Com o cumprimento da lei nas cidades, haverá a criação de delegacias de proteção especializadas, centros de atendimentos integrados às vítimas e testemunhas, incluindo procedimentos como escuta protegida, depoimento especial, medidas de proteção, além de assistência psicológica e jurídica para essas pessoas.

“Os casos deveriam ser apurados pelas delegacias especializadas da criança e adolescente, mas, em vários estados, como São Paulo, elas não existem, e essas ocorrências passam a ser apuradas por delegacias comuns ou pelas delegacias de defesa da mulher”, explica Castro.

Além dessas unidades especializadas, as equipes da Agenda 227, que é uma entidade de assistência social, sugeriram ao presidente Luiz Inácio Lula da Silva (PT) algumas ações para combater a violência sexual contra crianças e adolescentes.
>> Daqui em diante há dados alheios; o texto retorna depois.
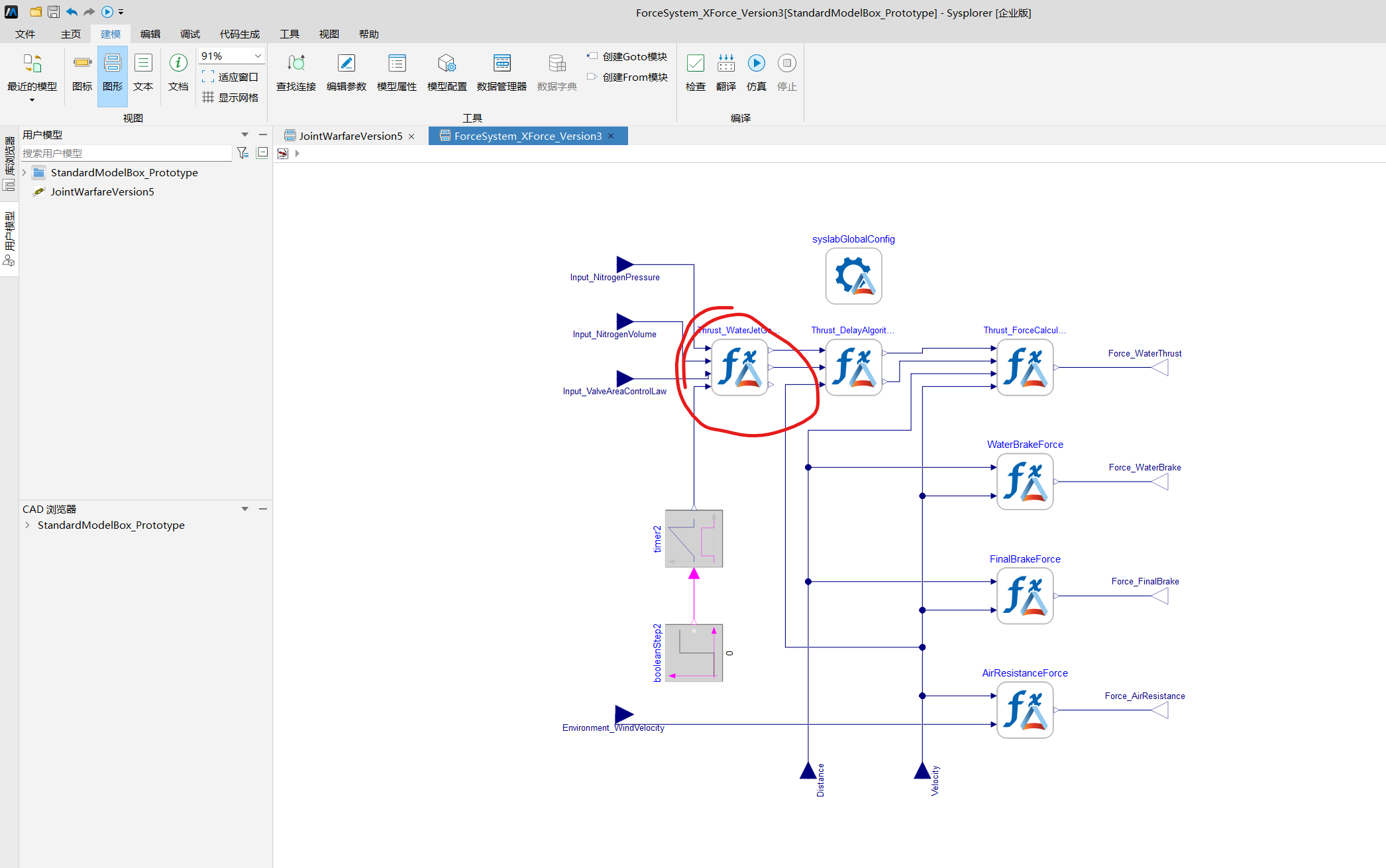
Task: Open the 数据管理器 data manager
Action: click(502, 72)
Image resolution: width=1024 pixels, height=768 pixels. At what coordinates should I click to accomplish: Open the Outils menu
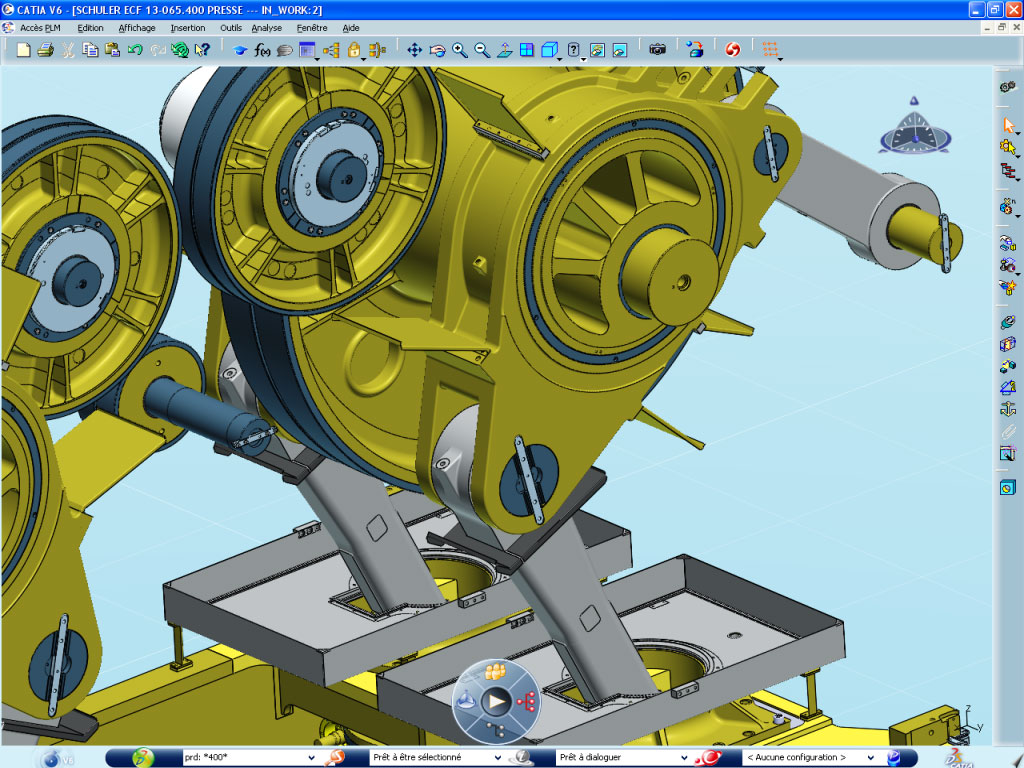pos(231,28)
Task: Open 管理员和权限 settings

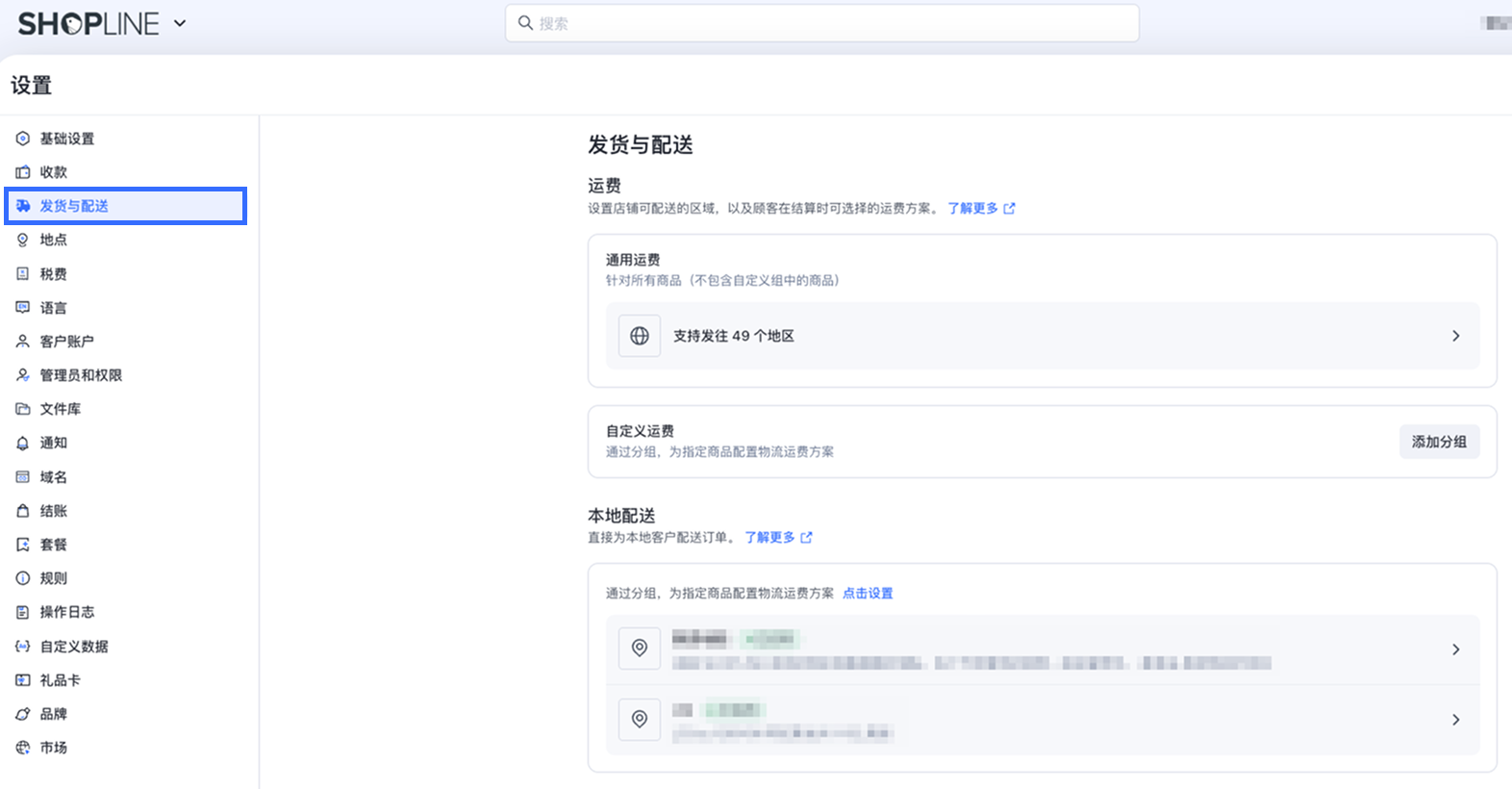Action: coord(81,375)
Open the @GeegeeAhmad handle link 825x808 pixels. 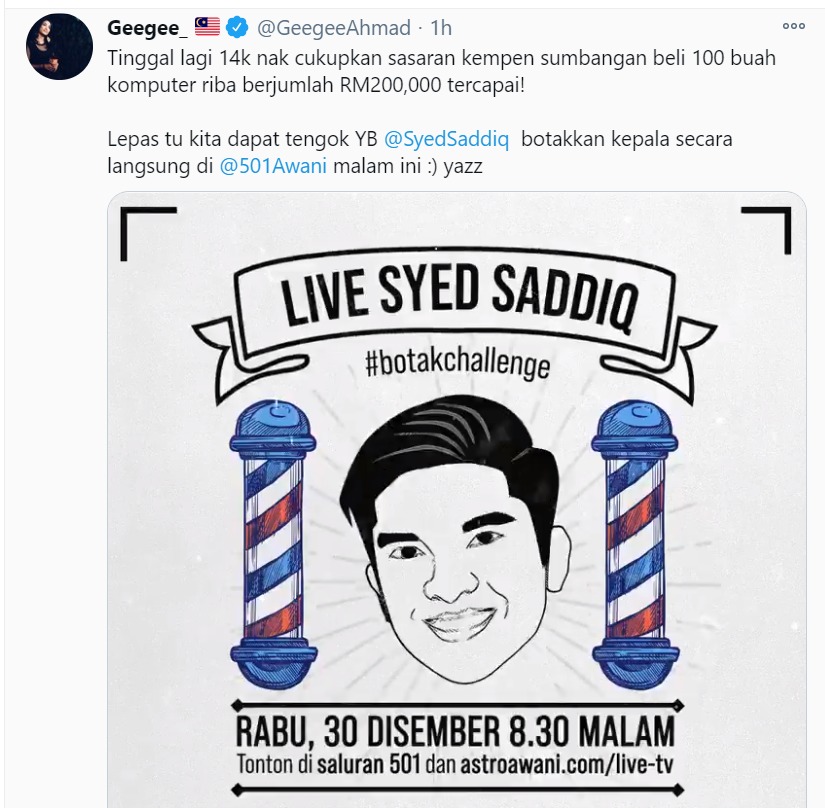pyautogui.click(x=334, y=28)
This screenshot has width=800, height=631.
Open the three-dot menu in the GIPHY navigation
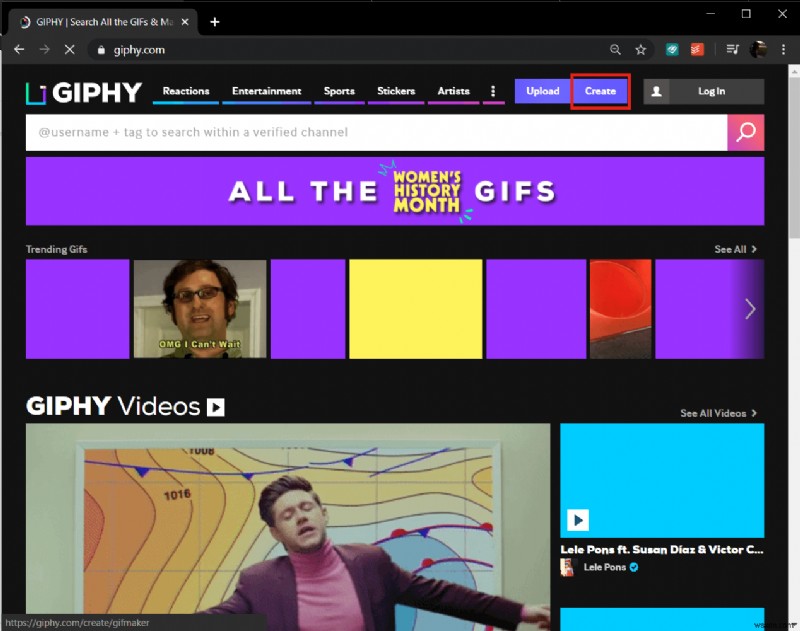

Lucas Lopes, que é o coordenador do grupo, disse à reportagem que, a curto prazo, uma das medidas é falar mais sobre o abuso infantil em escolas, desde a primeira infância até a educação básica, e em outros espaços públicos de convívio.

“Precisamos colocar o tema na agenda pública e não depende de orçamento ou recurso nenhum, mas, talvez, seja o mais difícil, porque causa vergonha. É necessário orientar esse público que há partes em que as pessoas não podem tocar, que há órgãos que vão lutar pelos direitos delas e que elas não precisam crescer com esse trauma”, afirma.

Uma outra proposta que a Agenda 227 traz é o compartilhamento de dados e relatórios, o que, segundo Lopes, “é bastante incipiente no Brasil” porque não há um investimento nesse sentido. Para o especialista, saber a idade, condição física e sensorial, cor da pele, região onde mora, se a criança pertence a grupos originários ou não, como e onde ocorreu o crime e o grau de parentesco do abusador com a vítima ajudam os órgãos a criar políticas de prevenção melhores e customizadas para combater esse tipo de violência.